Infrastructure as code: what it is and why a manager should care
A plain explanation of infrastructure as code for non-technical owners and managers - what it solves, what it costs, and what questions to ask your team.
"Infrastructure as code" - or IaC - is one of those engineering phrases that sounds self-explanatory and is not. The phrase is accurate but incomplete. Almost every engineering team above a certain size uses some form of it today, yet I still encounter founders and operations managers who have a vague sense of what it means without knowing what it implies for their business decisions.
This post is for them.
The problem it solves
A few years ago the standard way to set up a server or a cloud environment was to click through a console, configure settings manually, and write down the important decisions in a document that was usually out of date within a month. This worked when environments were few and stable.
Cloud computing broke that. Now a company might have a development environment, a staging environment, a production environment, a disaster recovery environment, and a separate environment for a new product - each with dozens of configured services, network rules, access permissions, and storage settings. Keeping all of this in sync by hand, and maintaining accurate documentation about it, is practically impossible.
Infrastructure as code is the answer. Instead of clicking through a console, engineers write configuration files that describe what the infrastructure should look like. These files are stored in version control alongside application code. When you need a new environment, you run the configuration files and the environment is created automatically, identically to any other environment created from the same files.
What this changes for a business
The practical consequences for a manager are significant:
Reproducibility. Any environment can be rebuilt from scratch in minutes. If production breaks badly, you can recreate it. If you need to test something in an environment that exactly mirrors production, you can have one by afternoon.

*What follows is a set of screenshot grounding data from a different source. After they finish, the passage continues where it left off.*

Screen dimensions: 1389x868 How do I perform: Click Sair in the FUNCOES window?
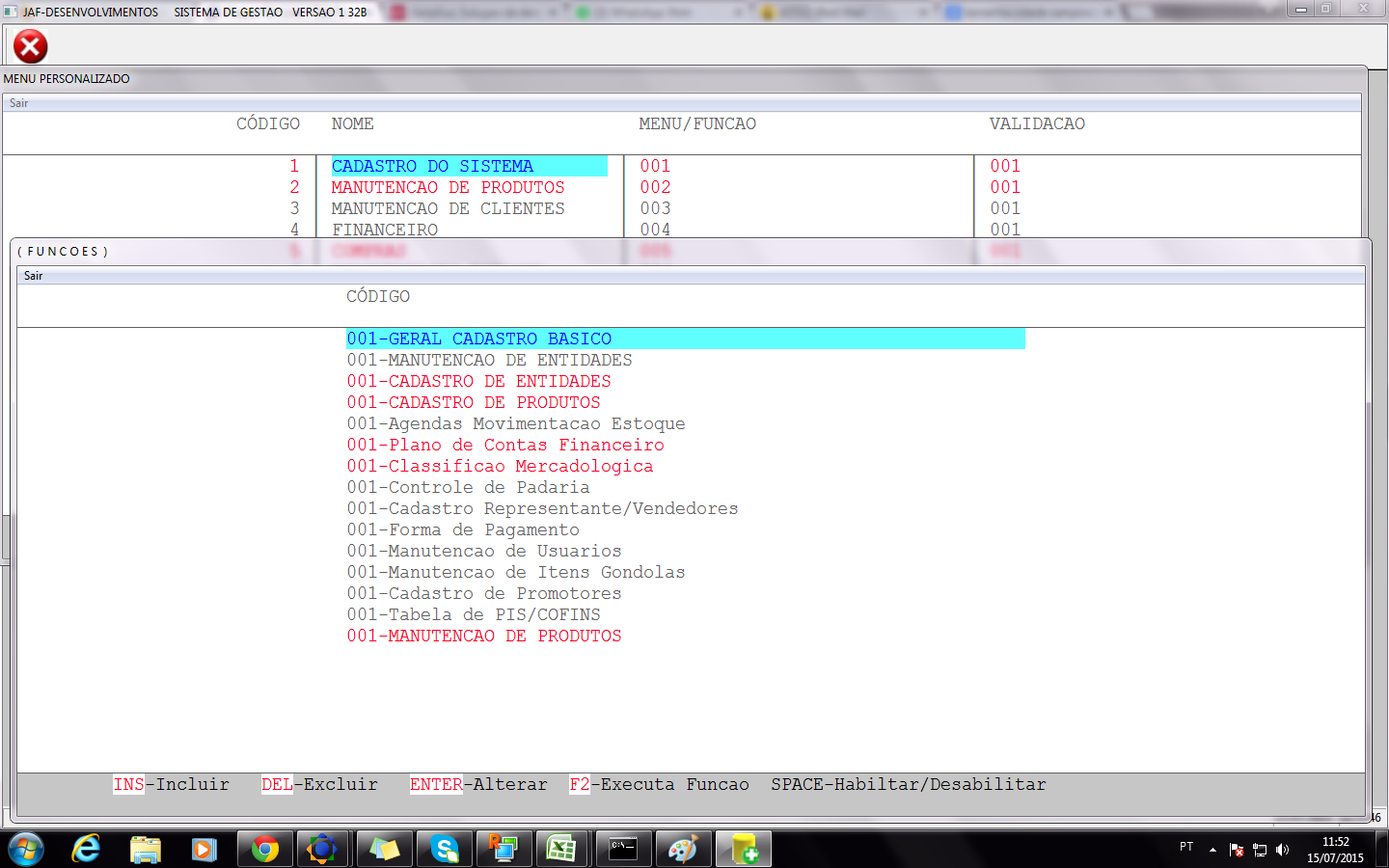34,276
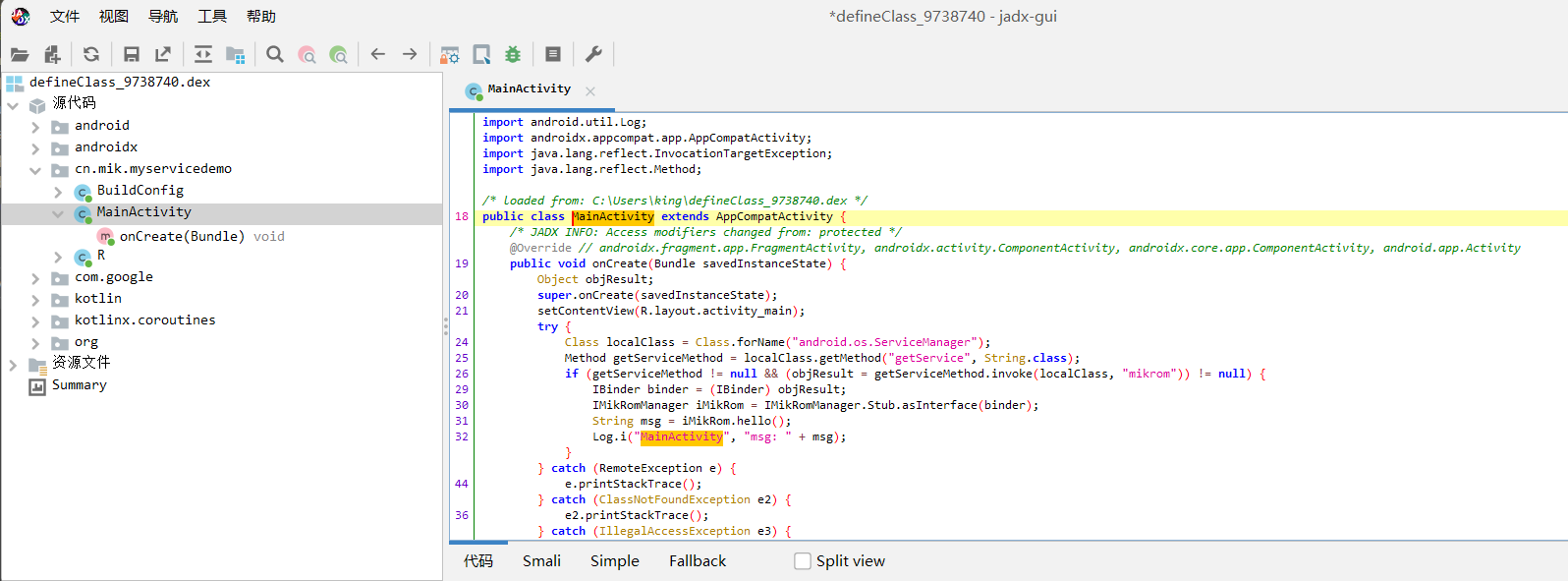Image resolution: width=1568 pixels, height=581 pixels.
Task: Open Preferences with the wrench icon
Action: pos(593,55)
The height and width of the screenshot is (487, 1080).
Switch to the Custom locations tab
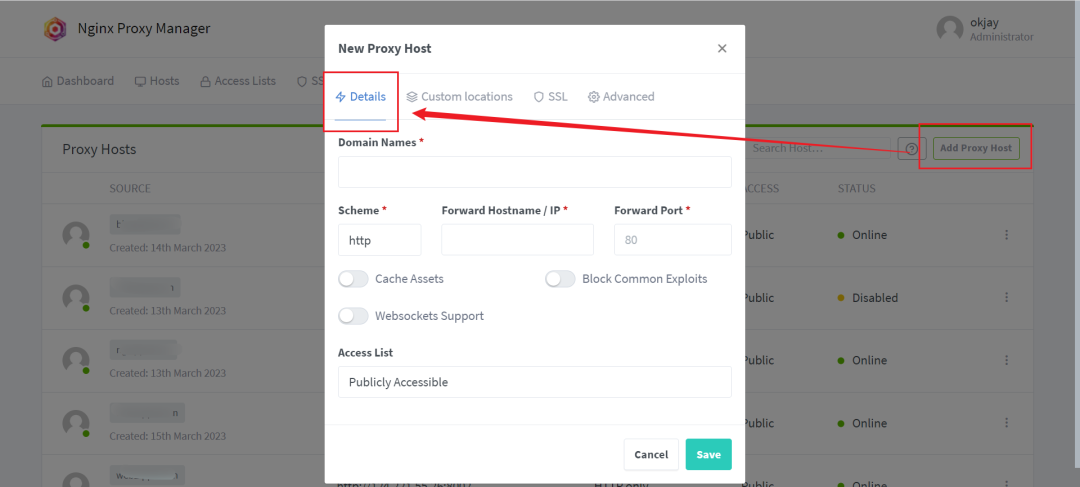[459, 97]
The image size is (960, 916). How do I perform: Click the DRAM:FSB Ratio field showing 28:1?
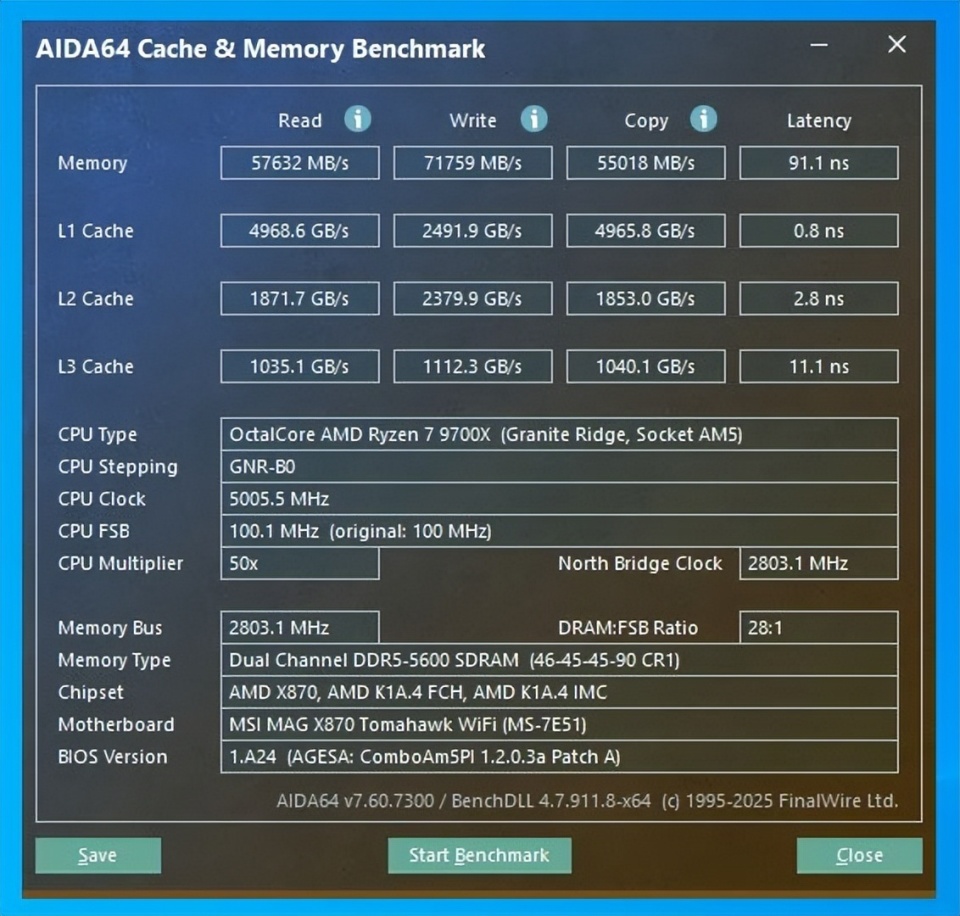pyautogui.click(x=818, y=627)
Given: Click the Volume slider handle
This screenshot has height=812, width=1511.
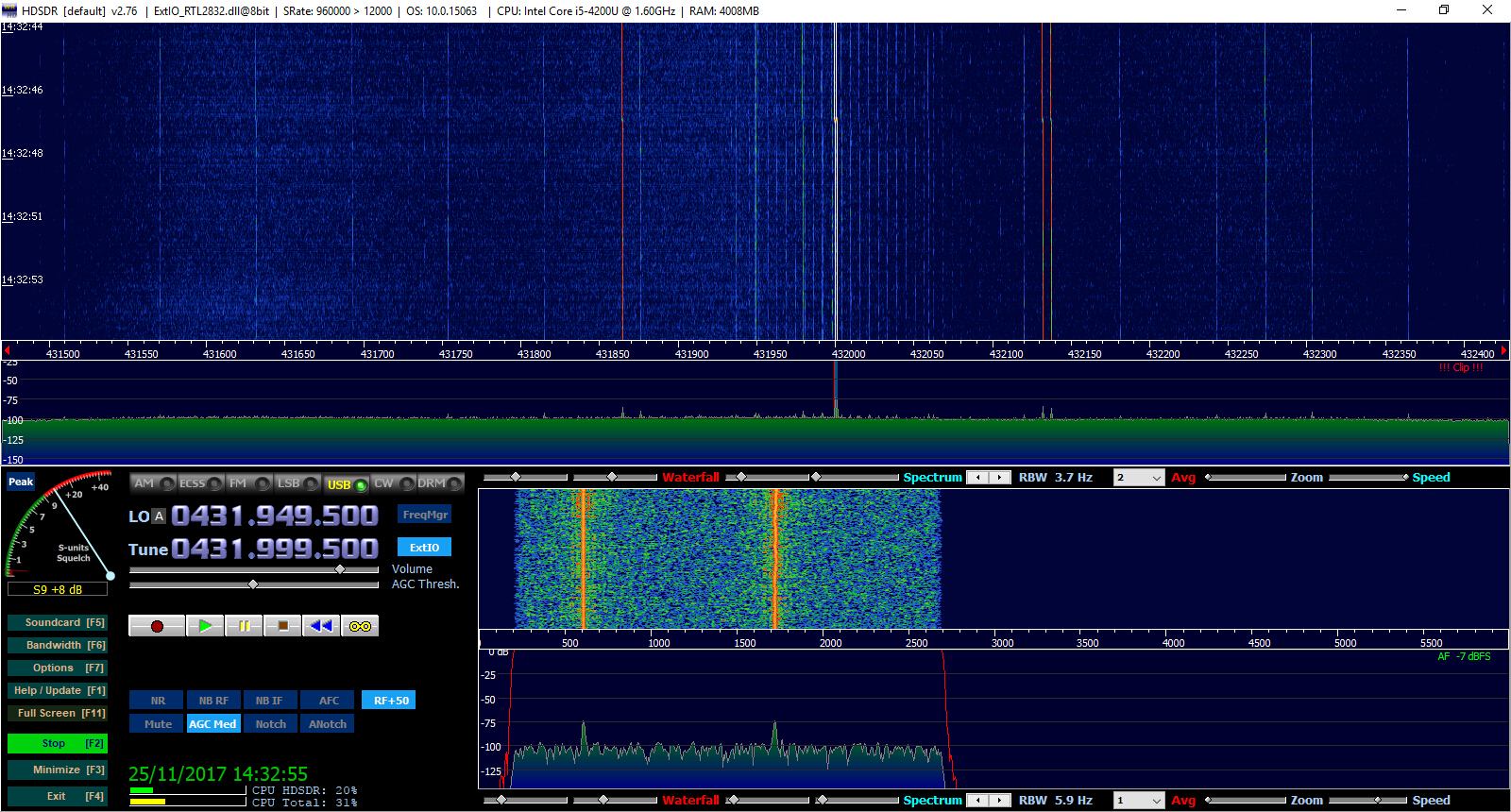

Audit trail. Because the configuration lives in version control, you can see exactly what changed, when, and who made the change. This is relevant for security audits, compliance, and debugging incidents.
Team independence. Developers can spin up their own environments without involving an operations team. This reduces waiting time and reduces the risk of human error in manual configuration.
Cost control. Environments that are defined in code can be created and destroyed programmatically. Temporary environments for testing do not need to run overnight and over weekends, which reduces cloud costs.
What it costs
IaC is not free in effort. The main cost is learning and initial setup. Writing infrastructure configuration requires skill and discipline. If the configuration files themselves become inconsistent or poorly organized, you get a different version of the original problem - an undocumented environment that nobody fully understands, but now it is written in code nobody is confident editing.
The common tools in this space - Terraform, Pulumi, AWS CloudFormation, Ansible - each have their own mental models and limitations. Teams that use them well invest time in defining conventions: how files are organized, how environments are parameterized, how changes are reviewed before being applied.
What to ask your team
If your team manages cloud infrastructure and is not using infrastructure as code, it is worth understanding why. The answer is not always bad. Sometimes the environment is genuinely simple and the overhead is not worth it.
But if the answer is "we have not gotten around to it," ask what happens if your lead DevOps engineer leaves. Can anyone else recreate the production environment from scratch? How long would it take? How confident is the team that the result would be correct?
If those answers are uncertain, the risk is real. IaC is not just a developer productivity tool. It is part of your operational resilience.
If your team is already using IaC, the useful follow-up questions are:
- Are the infrastructure configurations in the same version control system as the application code?
- Is there a review process for infrastructure changes, the same way there is for code changes?
- Can a new team member create a development environment without help from a specific senior engineer?
These questions tell you whether IaC is actually being used well or just nominally.